# Your instructions:
Please return only the lines between the line with "Image resolution: width=405" and the final line of the entries, both included, and exclude pictures.

# Provided records:
◇ ◇ ◇ ◇ ◇ ◇ ◇

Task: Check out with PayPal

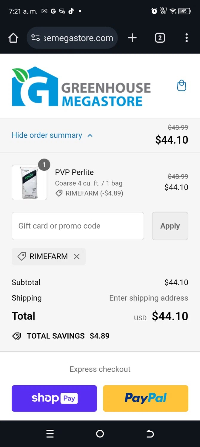Action: pos(145,398)
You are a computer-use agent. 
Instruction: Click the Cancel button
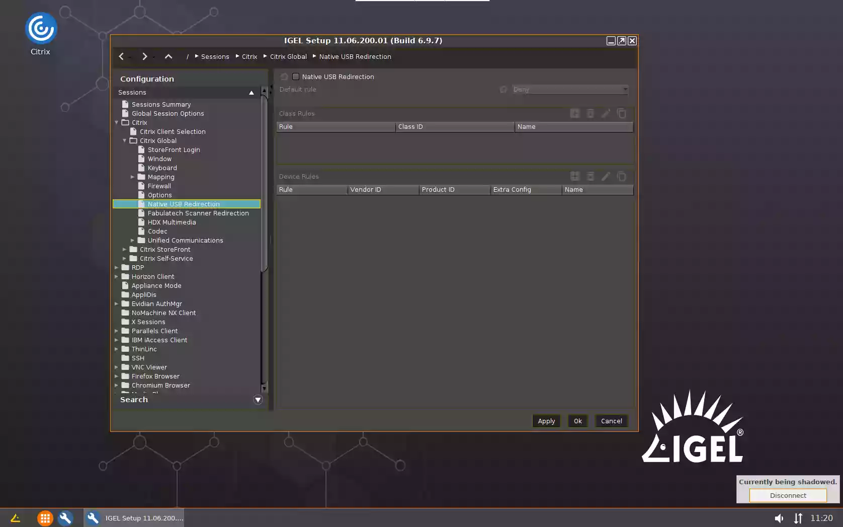611,421
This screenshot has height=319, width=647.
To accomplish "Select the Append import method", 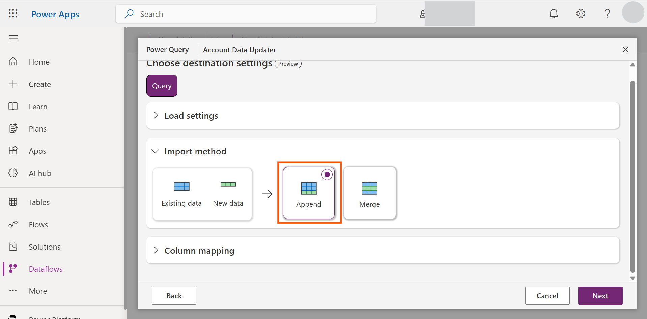I will [x=309, y=193].
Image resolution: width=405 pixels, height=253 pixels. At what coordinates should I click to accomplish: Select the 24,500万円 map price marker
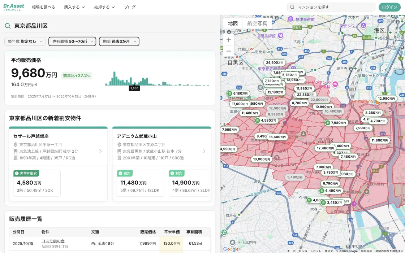[x=275, y=62]
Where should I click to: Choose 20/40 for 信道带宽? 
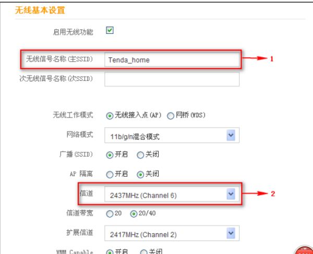tap(134, 213)

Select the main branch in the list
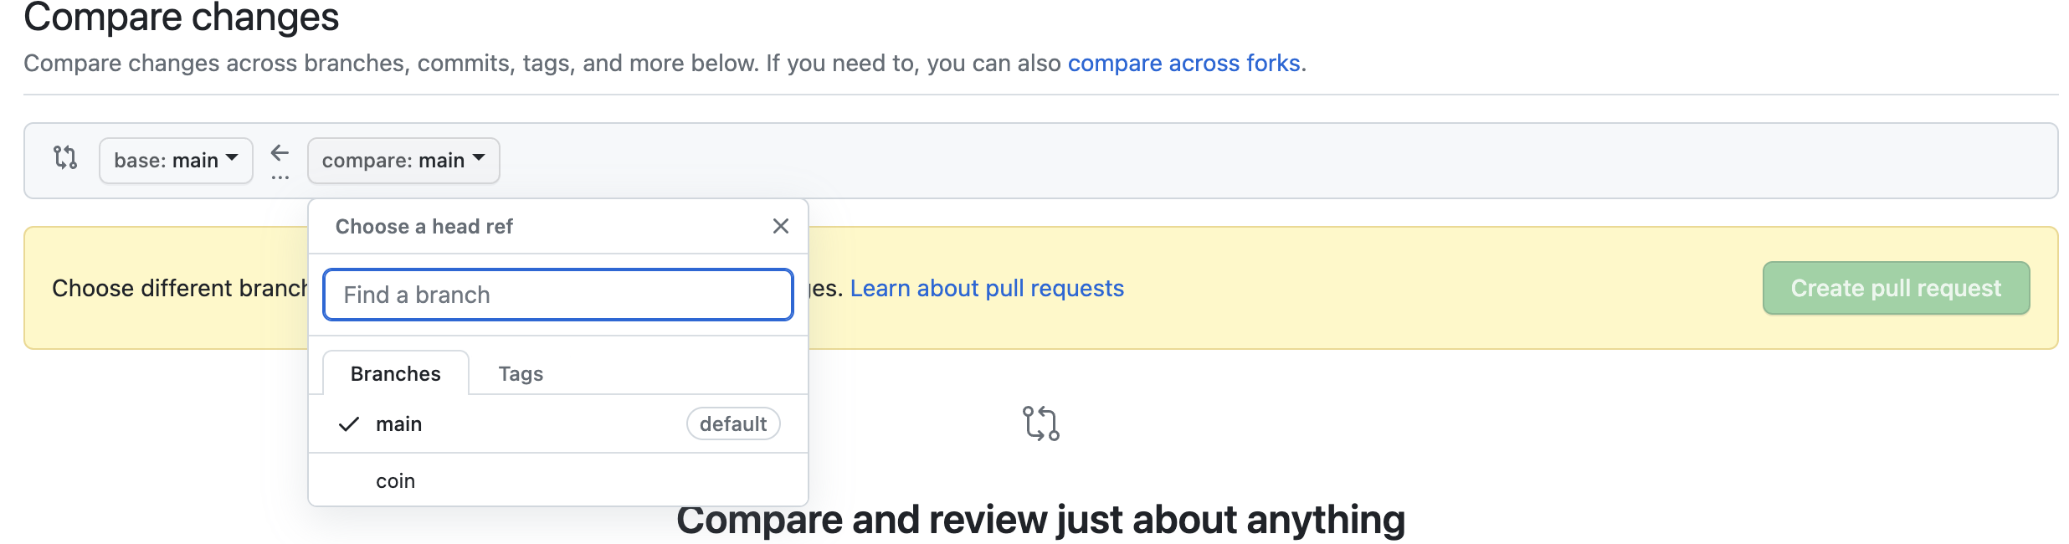pyautogui.click(x=558, y=424)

◇ ◇ ◇ ◇ ◇ ◇ ◇

# Written answer:
Image resolution: width=405 pixels, height=253 pixels. At what coordinates should I click to accomplish: Select the 24,500万円 map price marker
[x=275, y=62]
Where should I click to: Choose 20/40 for 信道带宽? 
tap(134, 213)

Select the main branch in the list
pyautogui.click(x=558, y=424)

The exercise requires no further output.